▶ _Stated exercise 1_: In the essay on dressing for the job you want, by what age did the writer decide to become an Executive Director?

▶ _Reading text_:
# # # #
I can’t remember the first time someone told me how important it is to dress for the job you want, not the job you have – but it was definitely a refrain from my younger days. When you grow up feeling like no matter how hard you try, you’re never enough, I think one of two things happen: either you consciously decide to not give a shit, or you go the other way and try so damn hard to be the best at whatever you’re doing that it becomes an addiction of sorts.

You can guess which camp I fell into.

I was in my 20’s, working in non-profit, and it wasn’t long before I figured out that “success” in that field was defined by a traditional career ladder. I decided pretty early on that I would be an Executive Director by the time I turned 30. Part of my job back then was running a very busy summer day camp, and when I was running around a field sucking back Red Bull in a pair of soccer shorts and sneakers, the refrain, “dress for the job you want” came up quite a bit. But I did. And it worked. I achieved the corner office by my 30th trip around the sun.

In that next decade, I became a mom, which is a different kind of job. I wanted to be the best mom humanly possible, especially because I had two little girls and I felt like I would be their first role model in life. So my husband and I moved to the suburbs, bought a house, opened a college fund for each of them when they were born, sent them to the best private school possible. I worked through my day job to remediate their dyslexia, and championed every hobby they took up. I still do. Being their mom is my most important job.
# # # #
▶ _Stated exercise 2_: Please change "screenshot" to "screen capture" in the listing, starting at the line that has "Open the メーカー設定" and ending after the line that has "pos(288,537)". Give back only those lines, with nothing else altered.
# # # #
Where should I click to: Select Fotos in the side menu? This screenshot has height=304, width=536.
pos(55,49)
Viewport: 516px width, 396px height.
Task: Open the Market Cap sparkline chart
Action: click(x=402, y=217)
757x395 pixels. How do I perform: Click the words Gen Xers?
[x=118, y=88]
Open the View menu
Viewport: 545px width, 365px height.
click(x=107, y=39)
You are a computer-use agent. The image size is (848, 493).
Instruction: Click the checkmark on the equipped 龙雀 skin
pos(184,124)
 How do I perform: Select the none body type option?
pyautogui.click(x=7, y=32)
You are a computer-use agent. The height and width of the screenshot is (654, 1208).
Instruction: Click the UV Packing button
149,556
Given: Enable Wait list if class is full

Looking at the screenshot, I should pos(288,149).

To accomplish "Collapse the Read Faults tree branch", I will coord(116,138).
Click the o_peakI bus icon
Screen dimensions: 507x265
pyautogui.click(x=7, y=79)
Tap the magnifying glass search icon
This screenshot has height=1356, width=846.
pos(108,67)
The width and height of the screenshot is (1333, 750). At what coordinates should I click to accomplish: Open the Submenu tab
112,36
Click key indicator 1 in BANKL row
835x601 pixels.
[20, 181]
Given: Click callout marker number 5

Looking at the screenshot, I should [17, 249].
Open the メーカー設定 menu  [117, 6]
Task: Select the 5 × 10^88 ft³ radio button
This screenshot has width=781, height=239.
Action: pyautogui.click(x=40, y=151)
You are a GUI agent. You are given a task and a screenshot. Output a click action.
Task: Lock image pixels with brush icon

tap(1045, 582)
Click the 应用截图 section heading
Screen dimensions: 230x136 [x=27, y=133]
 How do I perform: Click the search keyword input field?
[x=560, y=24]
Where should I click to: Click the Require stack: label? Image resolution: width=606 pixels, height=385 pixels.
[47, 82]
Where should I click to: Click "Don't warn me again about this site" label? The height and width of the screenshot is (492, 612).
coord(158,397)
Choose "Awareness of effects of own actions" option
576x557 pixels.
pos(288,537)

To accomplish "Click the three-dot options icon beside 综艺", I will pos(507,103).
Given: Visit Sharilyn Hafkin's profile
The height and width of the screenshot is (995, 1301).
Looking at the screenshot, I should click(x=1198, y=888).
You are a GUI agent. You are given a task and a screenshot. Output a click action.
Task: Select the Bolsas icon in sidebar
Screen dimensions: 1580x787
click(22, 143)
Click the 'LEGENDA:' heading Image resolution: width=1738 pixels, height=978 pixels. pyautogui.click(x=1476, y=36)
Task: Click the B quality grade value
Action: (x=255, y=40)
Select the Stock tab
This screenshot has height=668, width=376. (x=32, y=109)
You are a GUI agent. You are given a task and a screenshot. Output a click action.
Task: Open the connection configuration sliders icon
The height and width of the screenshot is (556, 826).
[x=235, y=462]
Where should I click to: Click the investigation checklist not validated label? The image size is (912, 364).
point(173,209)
# # # #
▶ _Full answer 1_: By the age of 30.

▶ _Full answer 2_:
Open the メーカー設定 menu  [117, 6]
Task: Select the 5 × 10^88 ft³ radio button
This screen capture has width=781, height=239.
Action: pyautogui.click(x=40, y=151)
You are a GUI agent. You are given a task and a screen capture. Output a click action.
Task: Lock image pixels with brush icon

tap(1045, 582)
Click the 应用截图 section heading
Screen dimensions: 230x136 [x=27, y=133]
 How do I perform: Click the search keyword input field?
[x=560, y=24]
Where should I click to: Click the Require stack: label? Image resolution: width=606 pixels, height=385 pixels.
[47, 82]
Where should I click to: Click "Don't warn me again about this site" label? The height and width of the screen capture is (492, 612).
coord(158,397)
Choose "Awareness of effects of own actions" option
576x557 pixels.
pos(288,537)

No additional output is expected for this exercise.